I'm researching the purchase of an upgrade bike that will last me a good 10 years. I like the design and Italian pedigree of Pinarello, particularly the Prince SL and the new Paris, along with the new carbon frame just announced, F4:13 which I suppose no one has yet ridden. Sadly, there are no Pinarellos near where I live to test ride. I'm looking for a bike that is sure-footed and responsive to steering input like a BMW 3 series, that climbs like Pantani and that won't kill your lower back from road vibration after 100 miles.
I would appreciate any input from current Pinarello owners regarding ride and handling, quality of frame and assembly and repair service. (The thread on Pinarello quirks, along with the relatively short warranty period listed on Pinarello brochures have me a bit concerned). In short, what do you like and dislike about your Pinarello and, if you had it to do over, would you buy one over again?


----------



## hairscrambled (Nov 18, 2004)

I bought a Galileo last year and like it a lot. It has precise steering and is stout and reassuring on descents. It's fairly light but has no noticable bottom bracket flex. The bike accelerates and maintains speed very well. Vibration damping is good. The Galileo is older (lower) technology than the Prince SL which should be a even better in most regards. I've noticed that both bikes have the same geometry. Even the Galileo can win races at the club level.

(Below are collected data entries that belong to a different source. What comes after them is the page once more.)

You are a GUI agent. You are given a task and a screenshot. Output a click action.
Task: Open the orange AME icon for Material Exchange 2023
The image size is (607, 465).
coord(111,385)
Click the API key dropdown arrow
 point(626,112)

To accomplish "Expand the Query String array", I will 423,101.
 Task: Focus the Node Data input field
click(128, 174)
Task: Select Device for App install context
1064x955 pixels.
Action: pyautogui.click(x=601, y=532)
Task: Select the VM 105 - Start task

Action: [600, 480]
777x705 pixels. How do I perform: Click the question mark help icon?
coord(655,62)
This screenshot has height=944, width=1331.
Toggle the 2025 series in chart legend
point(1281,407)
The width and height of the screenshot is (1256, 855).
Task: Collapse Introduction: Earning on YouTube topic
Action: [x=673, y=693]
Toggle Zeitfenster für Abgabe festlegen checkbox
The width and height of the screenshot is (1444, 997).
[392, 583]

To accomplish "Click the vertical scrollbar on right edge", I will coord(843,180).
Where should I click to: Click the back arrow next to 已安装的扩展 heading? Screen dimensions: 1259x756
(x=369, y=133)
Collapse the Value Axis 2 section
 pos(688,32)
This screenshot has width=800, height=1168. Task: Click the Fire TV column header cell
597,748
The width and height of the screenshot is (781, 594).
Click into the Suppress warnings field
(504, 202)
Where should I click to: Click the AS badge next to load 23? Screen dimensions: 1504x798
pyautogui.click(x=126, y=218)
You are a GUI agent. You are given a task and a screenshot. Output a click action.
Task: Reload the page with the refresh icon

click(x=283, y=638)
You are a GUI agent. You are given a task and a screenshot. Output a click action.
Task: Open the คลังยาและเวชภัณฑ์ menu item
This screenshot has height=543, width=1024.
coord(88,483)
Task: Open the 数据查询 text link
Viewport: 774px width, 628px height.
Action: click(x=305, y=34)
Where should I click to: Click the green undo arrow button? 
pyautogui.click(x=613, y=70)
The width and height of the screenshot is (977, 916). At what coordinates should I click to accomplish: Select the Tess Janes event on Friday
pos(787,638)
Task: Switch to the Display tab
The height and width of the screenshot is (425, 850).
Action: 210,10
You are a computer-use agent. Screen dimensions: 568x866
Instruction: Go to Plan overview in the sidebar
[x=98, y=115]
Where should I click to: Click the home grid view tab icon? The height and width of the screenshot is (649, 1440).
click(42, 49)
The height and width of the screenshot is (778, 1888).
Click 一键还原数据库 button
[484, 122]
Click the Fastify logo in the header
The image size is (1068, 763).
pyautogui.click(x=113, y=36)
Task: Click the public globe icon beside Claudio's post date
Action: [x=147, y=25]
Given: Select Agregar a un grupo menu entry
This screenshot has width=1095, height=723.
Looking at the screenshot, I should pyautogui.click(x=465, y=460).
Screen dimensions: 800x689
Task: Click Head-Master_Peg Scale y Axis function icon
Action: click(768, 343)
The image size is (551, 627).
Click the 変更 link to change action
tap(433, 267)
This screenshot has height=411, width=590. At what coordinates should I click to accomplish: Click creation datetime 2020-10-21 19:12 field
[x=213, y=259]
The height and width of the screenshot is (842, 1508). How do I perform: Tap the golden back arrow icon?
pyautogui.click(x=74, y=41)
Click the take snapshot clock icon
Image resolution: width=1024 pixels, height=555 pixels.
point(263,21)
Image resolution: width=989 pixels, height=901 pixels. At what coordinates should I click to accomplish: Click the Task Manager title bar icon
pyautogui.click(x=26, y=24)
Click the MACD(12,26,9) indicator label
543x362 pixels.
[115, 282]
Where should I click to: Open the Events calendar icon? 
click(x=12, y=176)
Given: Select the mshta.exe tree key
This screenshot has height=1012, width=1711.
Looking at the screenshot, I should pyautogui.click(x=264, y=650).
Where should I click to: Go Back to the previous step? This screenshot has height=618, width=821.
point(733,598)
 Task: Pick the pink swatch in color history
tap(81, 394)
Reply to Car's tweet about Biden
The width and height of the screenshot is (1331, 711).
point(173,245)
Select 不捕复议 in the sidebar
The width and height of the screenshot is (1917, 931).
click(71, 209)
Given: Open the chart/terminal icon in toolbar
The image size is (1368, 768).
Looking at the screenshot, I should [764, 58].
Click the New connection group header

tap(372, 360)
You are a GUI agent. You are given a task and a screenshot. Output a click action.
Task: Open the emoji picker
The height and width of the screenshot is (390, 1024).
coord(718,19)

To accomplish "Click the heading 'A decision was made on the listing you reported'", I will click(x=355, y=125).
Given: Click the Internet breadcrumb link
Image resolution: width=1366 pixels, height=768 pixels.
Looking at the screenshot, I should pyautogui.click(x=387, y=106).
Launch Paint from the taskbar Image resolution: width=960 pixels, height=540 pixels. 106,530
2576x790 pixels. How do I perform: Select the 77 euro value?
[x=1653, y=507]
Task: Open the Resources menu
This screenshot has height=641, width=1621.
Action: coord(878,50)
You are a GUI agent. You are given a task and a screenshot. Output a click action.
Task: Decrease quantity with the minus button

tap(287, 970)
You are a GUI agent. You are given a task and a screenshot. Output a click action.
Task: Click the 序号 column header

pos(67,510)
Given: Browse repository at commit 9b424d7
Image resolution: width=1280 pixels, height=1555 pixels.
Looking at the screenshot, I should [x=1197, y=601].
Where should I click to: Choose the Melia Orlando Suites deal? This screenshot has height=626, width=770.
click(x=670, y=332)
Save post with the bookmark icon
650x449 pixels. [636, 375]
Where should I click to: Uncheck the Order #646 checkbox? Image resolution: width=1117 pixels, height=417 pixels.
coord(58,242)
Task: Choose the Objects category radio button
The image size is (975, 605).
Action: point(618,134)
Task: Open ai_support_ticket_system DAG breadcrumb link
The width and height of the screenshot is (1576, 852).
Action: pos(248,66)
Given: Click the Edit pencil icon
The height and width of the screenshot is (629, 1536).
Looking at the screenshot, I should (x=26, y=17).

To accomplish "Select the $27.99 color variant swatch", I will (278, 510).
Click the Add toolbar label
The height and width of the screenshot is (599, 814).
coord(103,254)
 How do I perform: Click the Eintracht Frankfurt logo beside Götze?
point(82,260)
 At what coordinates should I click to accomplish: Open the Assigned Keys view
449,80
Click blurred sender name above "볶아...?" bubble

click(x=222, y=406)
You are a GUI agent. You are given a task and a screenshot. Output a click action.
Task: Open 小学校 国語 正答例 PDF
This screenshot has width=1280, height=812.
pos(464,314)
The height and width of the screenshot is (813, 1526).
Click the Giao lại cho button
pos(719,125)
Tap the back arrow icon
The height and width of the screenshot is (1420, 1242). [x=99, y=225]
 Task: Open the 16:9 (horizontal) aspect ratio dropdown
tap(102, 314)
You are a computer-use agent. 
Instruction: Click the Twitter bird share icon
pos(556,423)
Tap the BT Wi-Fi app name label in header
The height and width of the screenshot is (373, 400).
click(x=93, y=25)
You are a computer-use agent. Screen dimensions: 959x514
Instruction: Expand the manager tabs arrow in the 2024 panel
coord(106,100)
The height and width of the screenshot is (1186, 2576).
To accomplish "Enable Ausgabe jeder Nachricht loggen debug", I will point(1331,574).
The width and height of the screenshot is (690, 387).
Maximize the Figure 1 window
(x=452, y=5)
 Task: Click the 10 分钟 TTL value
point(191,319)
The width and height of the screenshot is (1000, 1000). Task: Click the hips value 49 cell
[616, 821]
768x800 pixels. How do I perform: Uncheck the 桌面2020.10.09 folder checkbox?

My frame has not had a problem so I don't know about service. The workmanship is first rate and the bike has axle alignment screws in the dopouts. Most people don't remember that Pinnarello pioneered the use of carbon seatstays, carbon forks and integrated headsets.


----------



## Mikez28 (May 5, 2005)

I too own a Galileo ('03) with Campy Centuar and Mavic open pro wheelset. the '03 does not have carbon chainstays but is still suprisingly comfortable for an aluminum frame. It gives up a bit of weight (partly due to wheel choice) but climbs nicely and descends like a madman ( proven over a couple of week long Colorado Tours ). Prince is same geometry and should be extra sweet. It would take a pretty intense bike to get me to put down the Pinarello for something else.


----------



## Fuhgetaboudit (Nov 3, 2004)

I have a 2003 Pinarello SL in Shocking Yellow that is all the way tricked out. Full Campy Record Carbon with compact cranks. Carbon Onda forks and seat stays. I have had several other bikes, but nothing as nimble, predictable and precise as the Prince SL. Nothing! She is so light, stiff and fast. It's a dream each time I throw my leg over her to ride as far as one can. Repairs have been non-existent for me. However, I do more than routinely lube and clean my bike more than most. I routinely each year swap out all cables and new bar tape and the like and make sure everything is tuned to perfection. Only real maintenance has been wheels and truing.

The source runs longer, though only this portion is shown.